_Problem description_. Please repeat the entire listing verbatim and keep the pictures out.

┄┄┄┄┄┄┄┄┄┄

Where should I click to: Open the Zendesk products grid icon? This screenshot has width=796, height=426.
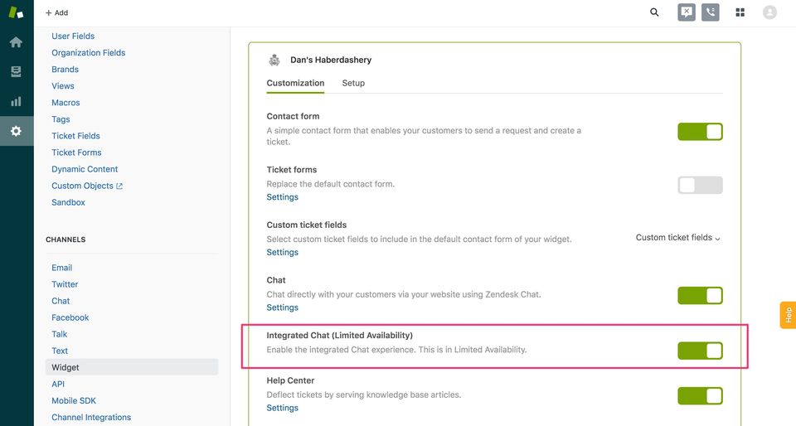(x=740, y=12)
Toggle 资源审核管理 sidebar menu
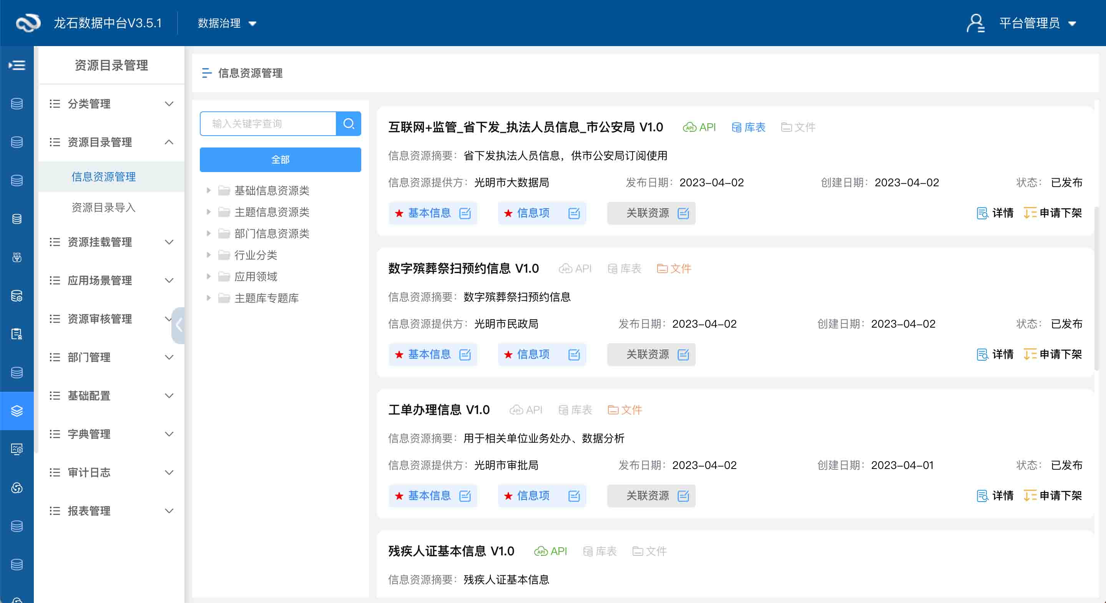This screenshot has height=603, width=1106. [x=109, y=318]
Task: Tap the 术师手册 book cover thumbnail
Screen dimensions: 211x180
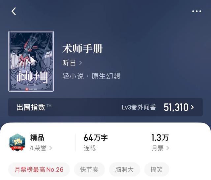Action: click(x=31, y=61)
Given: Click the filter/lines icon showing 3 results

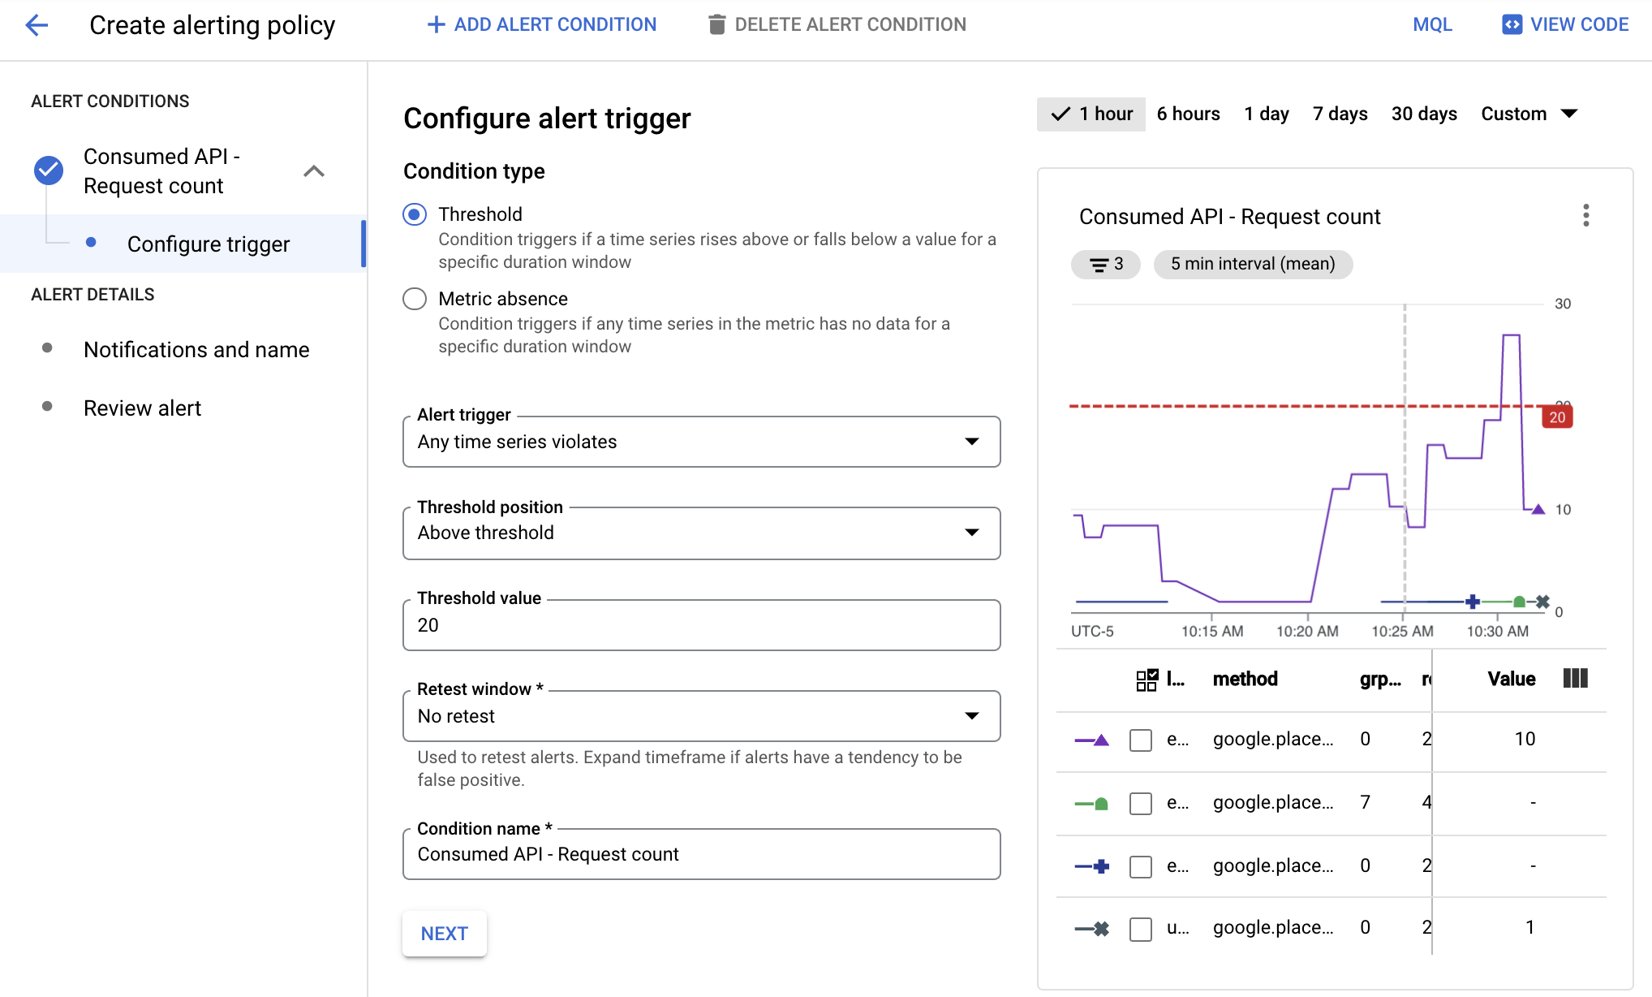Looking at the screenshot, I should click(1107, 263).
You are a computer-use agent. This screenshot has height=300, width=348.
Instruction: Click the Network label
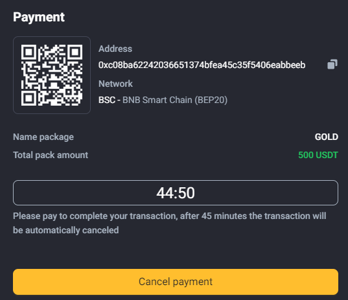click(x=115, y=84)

┄┄┄┄┄┄┄┄┄┄

_Answer to the problem_.
Where should I click to: Open the Zendesk products grid icon? This screenshot has width=796, height=426.
(x=740, y=12)
Toggle 资源审核管理 sidebar menu
This screenshot has height=603, width=1106. [x=109, y=318]
Task: Tap the 术师手册 book cover thumbnail
Screen dimensions: 211x180
Action: click(x=31, y=61)
Given: Click the filter/lines icon showing 3 results

Looking at the screenshot, I should click(1107, 263).
You are a computer-use agent. This screenshot has height=300, width=348.
Instruction: Click the Network label
click(x=115, y=84)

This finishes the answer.